> Activity
Can you render every line of the listing below as a numbered list, leaving out the blank lines?

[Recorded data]
[Start of Attachment]
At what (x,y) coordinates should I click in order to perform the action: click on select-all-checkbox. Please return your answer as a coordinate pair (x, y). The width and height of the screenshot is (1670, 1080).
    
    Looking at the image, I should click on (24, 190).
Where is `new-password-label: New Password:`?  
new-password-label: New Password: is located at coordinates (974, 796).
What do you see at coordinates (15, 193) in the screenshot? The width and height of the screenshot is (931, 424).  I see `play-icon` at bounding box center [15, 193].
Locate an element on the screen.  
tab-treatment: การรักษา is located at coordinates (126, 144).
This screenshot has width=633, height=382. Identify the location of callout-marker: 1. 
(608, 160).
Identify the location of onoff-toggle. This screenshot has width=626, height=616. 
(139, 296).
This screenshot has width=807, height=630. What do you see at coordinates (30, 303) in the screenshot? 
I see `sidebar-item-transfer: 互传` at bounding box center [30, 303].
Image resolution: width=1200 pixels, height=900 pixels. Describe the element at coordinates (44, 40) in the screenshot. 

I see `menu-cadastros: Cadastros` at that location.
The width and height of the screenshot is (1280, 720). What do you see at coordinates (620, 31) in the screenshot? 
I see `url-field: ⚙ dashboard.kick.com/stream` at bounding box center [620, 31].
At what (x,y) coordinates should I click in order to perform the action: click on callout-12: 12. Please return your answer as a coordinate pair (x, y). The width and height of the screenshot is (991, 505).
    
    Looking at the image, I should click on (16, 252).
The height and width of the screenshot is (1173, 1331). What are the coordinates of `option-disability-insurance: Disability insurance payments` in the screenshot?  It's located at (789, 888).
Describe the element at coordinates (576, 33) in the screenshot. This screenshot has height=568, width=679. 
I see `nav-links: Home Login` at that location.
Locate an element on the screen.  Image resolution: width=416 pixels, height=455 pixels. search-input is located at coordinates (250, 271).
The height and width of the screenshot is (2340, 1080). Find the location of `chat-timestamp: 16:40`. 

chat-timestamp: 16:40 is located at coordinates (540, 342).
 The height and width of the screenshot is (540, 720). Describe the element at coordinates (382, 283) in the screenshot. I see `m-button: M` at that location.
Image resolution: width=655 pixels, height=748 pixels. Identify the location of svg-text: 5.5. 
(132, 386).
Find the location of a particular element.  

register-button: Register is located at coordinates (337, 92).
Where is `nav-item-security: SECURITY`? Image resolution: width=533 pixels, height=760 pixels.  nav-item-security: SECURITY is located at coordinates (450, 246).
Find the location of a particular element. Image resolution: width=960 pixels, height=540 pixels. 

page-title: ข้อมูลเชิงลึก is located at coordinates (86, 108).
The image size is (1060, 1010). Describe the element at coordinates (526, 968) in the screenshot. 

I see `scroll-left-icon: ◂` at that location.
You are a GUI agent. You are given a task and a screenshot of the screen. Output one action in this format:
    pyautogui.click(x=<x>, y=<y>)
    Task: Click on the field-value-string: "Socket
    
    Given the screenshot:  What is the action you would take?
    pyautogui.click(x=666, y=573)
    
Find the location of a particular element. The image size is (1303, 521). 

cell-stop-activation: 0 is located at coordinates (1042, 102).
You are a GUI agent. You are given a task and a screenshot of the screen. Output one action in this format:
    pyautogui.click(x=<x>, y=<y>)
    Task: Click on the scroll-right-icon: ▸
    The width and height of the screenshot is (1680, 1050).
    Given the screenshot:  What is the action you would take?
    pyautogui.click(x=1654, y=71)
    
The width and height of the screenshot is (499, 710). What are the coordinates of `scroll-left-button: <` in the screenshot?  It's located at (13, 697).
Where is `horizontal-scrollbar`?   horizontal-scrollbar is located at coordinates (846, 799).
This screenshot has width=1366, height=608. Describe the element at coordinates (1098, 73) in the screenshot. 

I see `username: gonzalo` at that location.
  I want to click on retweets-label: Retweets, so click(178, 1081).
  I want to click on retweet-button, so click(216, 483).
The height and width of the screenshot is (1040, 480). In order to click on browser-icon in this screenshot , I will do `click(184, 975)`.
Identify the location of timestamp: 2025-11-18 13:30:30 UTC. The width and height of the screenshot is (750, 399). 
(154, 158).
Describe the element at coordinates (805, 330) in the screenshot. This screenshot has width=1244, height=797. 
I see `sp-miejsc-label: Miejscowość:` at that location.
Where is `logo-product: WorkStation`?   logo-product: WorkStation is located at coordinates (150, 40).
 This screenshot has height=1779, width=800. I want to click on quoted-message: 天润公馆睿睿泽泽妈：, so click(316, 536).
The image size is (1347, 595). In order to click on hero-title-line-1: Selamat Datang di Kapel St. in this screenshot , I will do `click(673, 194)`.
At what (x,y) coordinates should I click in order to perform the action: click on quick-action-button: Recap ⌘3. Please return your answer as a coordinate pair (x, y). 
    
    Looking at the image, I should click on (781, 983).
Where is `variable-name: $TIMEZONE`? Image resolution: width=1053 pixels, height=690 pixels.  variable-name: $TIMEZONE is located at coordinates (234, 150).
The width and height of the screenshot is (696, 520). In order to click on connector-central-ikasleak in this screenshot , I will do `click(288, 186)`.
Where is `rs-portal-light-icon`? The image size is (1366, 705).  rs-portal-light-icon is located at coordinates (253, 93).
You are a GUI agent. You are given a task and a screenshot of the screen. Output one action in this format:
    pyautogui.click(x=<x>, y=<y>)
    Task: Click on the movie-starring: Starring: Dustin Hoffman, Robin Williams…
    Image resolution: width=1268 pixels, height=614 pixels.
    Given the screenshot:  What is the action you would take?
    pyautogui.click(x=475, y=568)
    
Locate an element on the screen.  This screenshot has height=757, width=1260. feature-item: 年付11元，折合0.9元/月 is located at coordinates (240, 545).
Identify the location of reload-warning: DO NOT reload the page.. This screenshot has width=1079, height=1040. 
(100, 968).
[End of Attachment]
> Response area
1. At what (x,y) coordinates should I click in order to perform the action: click on select-all-checkbox. Please return your answer as a coordinate pair (x, y). The width and height of the screenshot is (1670, 1080).
2.     Looking at the image, I should click on (24, 190).
3. Where is `new-password-label: New Password:`?  
4. new-password-label: New Password: is located at coordinates (974, 796).
5. What do you see at coordinates (15, 193) in the screenshot? The width and height of the screenshot is (931, 424).  I see `play-icon` at bounding box center [15, 193].
6. Locate an element on the screen.  
7. tab-treatment: การรักษา is located at coordinates (126, 144).
8. This screenshot has width=633, height=382. Identify the location of callout-marker: 1. 
9. (608, 160).
10. Identify the location of onoff-toggle. This screenshot has width=626, height=616. 
11. (139, 296).
12. This screenshot has width=807, height=630. What do you see at coordinates (30, 303) in the screenshot? 
13. I see `sidebar-item-transfer: 互传` at bounding box center [30, 303].
14. Image resolution: width=1200 pixels, height=900 pixels. Describe the element at coordinates (44, 40) in the screenshot. 
15. I see `menu-cadastros: Cadastros` at that location.
16. The width and height of the screenshot is (1280, 720). What do you see at coordinates (620, 31) in the screenshot? 
17. I see `url-field: ⚙ dashboard.kick.com/stream` at bounding box center [620, 31].
18. At what (x,y) coordinates should I click in order to perform the action: click on callout-12: 12. Please return your answer as a coordinate pair (x, y). The width and height of the screenshot is (991, 505).
19.     Looking at the image, I should click on (16, 252).
20. The height and width of the screenshot is (1173, 1331). What are the coordinates of `option-disability-insurance: Disability insurance payments` in the screenshot?  It's located at (789, 888).
21. Describe the element at coordinates (576, 33) in the screenshot. This screenshot has height=568, width=679. 
22. I see `nav-links: Home Login` at that location.
23. Locate an element on the screen.  Image resolution: width=416 pixels, height=455 pixels. search-input is located at coordinates (250, 271).
24. The height and width of the screenshot is (2340, 1080). Find the location of `chat-timestamp: 16:40`. 
25. chat-timestamp: 16:40 is located at coordinates (540, 342).
26.  The height and width of the screenshot is (540, 720). Describe the element at coordinates (382, 283) in the screenshot. I see `m-button: M` at that location.
27. Image resolution: width=655 pixels, height=748 pixels. Identify the location of svg-text: 5.5. 
28. (132, 386).
29. Find the location of a particular element.  
30. register-button: Register is located at coordinates (337, 92).
31. Where is `nav-item-security: SECURITY`? Image resolution: width=533 pixels, height=760 pixels.  nav-item-security: SECURITY is located at coordinates (450, 246).
32. Find the location of a particular element. Image resolution: width=960 pixels, height=540 pixels. 
33. page-title: ข้อมูลเชิงลึก is located at coordinates (86, 108).
34. The image size is (1060, 1010). Describe the element at coordinates (526, 968) in the screenshot. 
35. I see `scroll-left-icon: ◂` at that location.
36. You are a GUI agent. You are given a task and a screenshot of the screen. Output one action in this format:
37.     pyautogui.click(x=<x>, y=<y>)
38.     Task: Click on the field-value-string: "Socket
39.     Given the screenshot:  What is the action you would take?
40.     pyautogui.click(x=666, y=573)
41. Find the location of a particular element. The image size is (1303, 521). 
42. cell-stop-activation: 0 is located at coordinates (1042, 102).
43. You are a GUI agent. You are given a task and a screenshot of the screen. Output one action in this format:
44.     pyautogui.click(x=<x>, y=<y>)
45.     Task: Click on the scroll-right-icon: ▸
46.     The width and height of the screenshot is (1680, 1050).
47.     Given the screenshot:  What is the action you would take?
48.     pyautogui.click(x=1654, y=71)
49. The width and height of the screenshot is (499, 710). What are the coordinates of `scroll-left-button: <` in the screenshot?  It's located at (13, 697).
50. Where is `horizontal-scrollbar`?   horizontal-scrollbar is located at coordinates (846, 799).
51. This screenshot has width=1366, height=608. Describe the element at coordinates (1098, 73) in the screenshot. 
52. I see `username: gonzalo` at that location.
53.   I want to click on retweets-label: Retweets, so click(178, 1081).
54.   I want to click on retweet-button, so click(216, 483).
55. The height and width of the screenshot is (1040, 480). In order to click on browser-icon in this screenshot , I will do `click(184, 975)`.
56. Identify the location of timestamp: 2025-11-18 13:30:30 UTC. The width and height of the screenshot is (750, 399). 
57. (154, 158).
58. Describe the element at coordinates (805, 330) in the screenshot. This screenshot has width=1244, height=797. 
59. I see `sp-miejsc-label: Miejscowość:` at that location.
60. Where is `logo-product: WorkStation`?   logo-product: WorkStation is located at coordinates (150, 40).
61.  This screenshot has height=1779, width=800. I want to click on quoted-message: 天润公馆睿睿泽泽妈：, so click(316, 536).
62. The image size is (1347, 595). In order to click on hero-title-line-1: Selamat Datang di Kapel St. in this screenshot , I will do `click(673, 194)`.
63. At what (x,y) coordinates should I click in order to perform the action: click on quick-action-button: Recap ⌘3. Please return your answer as a coordinate pair (x, y). 
64.     Looking at the image, I should click on (781, 983).
65. Where is `variable-name: $TIMEZONE`? Image resolution: width=1053 pixels, height=690 pixels.  variable-name: $TIMEZONE is located at coordinates (234, 150).
66. The width and height of the screenshot is (696, 520). In order to click on connector-central-ikasleak in this screenshot , I will do `click(288, 186)`.
67. Where is `rs-portal-light-icon`? The image size is (1366, 705).  rs-portal-light-icon is located at coordinates (253, 93).
68. You are a GUI agent. You are given a task and a screenshot of the screen. Output one action in this format:
69.     pyautogui.click(x=<x>, y=<y>)
70.     Task: Click on the movie-starring: Starring: Dustin Hoffman, Robin Williams…
71.     Image resolution: width=1268 pixels, height=614 pixels.
72.     Given the screenshot:  What is the action you would take?
73.     pyautogui.click(x=475, y=568)
74. Locate an element on the screen.  This screenshot has height=757, width=1260. feature-item: 年付11元，折合0.9元/月 is located at coordinates (240, 545).
75. Identify the location of reload-warning: DO NOT reload the page.. This screenshot has width=1079, height=1040. 
76. (100, 968).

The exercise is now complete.